04 October . 2019
Farmhouse Cafe's Chef Patrick Cowden Featured in My Recipes
MyRecipes is a website that collects recipes and how tos from across the nation. Read Chef Cowden's feature below in one of it's most recent articles, "How to Turn Odds and Ends Into an Immaculate Meal, According to Chefs".

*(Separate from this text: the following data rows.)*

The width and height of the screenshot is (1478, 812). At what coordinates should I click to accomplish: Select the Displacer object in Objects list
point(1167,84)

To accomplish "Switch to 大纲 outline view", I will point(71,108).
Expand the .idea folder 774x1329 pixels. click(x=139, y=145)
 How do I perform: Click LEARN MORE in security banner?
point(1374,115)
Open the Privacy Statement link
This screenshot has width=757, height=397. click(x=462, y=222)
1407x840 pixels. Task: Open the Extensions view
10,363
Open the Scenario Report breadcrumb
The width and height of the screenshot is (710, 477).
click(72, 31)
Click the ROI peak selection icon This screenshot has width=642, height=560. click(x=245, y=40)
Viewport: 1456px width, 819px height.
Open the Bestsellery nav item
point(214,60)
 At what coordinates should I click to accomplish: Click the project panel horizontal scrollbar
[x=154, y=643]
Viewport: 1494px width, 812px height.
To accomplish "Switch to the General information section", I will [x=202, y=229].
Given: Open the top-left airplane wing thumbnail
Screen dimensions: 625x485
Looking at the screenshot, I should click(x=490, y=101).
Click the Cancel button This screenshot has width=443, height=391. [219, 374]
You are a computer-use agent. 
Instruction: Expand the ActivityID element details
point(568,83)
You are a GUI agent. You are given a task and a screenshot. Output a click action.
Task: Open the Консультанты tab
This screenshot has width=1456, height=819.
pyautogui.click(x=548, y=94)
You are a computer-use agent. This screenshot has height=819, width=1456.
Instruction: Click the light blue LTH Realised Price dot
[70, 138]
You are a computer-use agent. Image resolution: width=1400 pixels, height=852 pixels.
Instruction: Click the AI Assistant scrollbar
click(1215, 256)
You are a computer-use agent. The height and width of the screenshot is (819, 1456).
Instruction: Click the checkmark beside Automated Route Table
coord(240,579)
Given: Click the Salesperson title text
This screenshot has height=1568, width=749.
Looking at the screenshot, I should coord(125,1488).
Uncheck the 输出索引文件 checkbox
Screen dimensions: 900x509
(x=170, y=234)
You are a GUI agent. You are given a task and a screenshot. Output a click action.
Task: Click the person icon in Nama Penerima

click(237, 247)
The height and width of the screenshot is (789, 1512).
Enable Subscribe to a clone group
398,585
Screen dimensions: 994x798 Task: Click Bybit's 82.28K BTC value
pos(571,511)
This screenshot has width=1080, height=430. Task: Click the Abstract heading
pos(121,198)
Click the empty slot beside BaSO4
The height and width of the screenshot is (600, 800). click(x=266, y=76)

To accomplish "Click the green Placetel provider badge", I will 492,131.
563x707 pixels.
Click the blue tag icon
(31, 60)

"Chef Patrick Cowden recently opened Farmhouse Cafe in Wendell, North Carolina, featuring a glass casing of smørrebrød. "If you’re familiar with a tartine, the smørrebrød is a Danish take on this concept,” says Cowden—and quite frankly, a perfect way to do toast. It goes like this: Pick a thick Danish-style rye bread, a spreadable fat (like butter or mayonnaise that acts as a food glue and laminate, keeping the bread from becoming soggy) and pile various protein and/or vegetables atop. “Smorrebrods can be as simply as ham, Swiss and arugula, but typically, since it is Scandinavian, you might also see a lot of smoked fish,” he says. Really, anything goes. Cowden recommends playing around with flavor profiles, as he does with his Boulted Bread grits loaf bread topped with pickled okra remoulade, andouille sausage hash, tender collards slaw, lemon poached Carteret County Shrimp, and a drizzle of red eye gravy syrup. “Basically a riff on shrimp and grits,” he notes, of his favorite meal."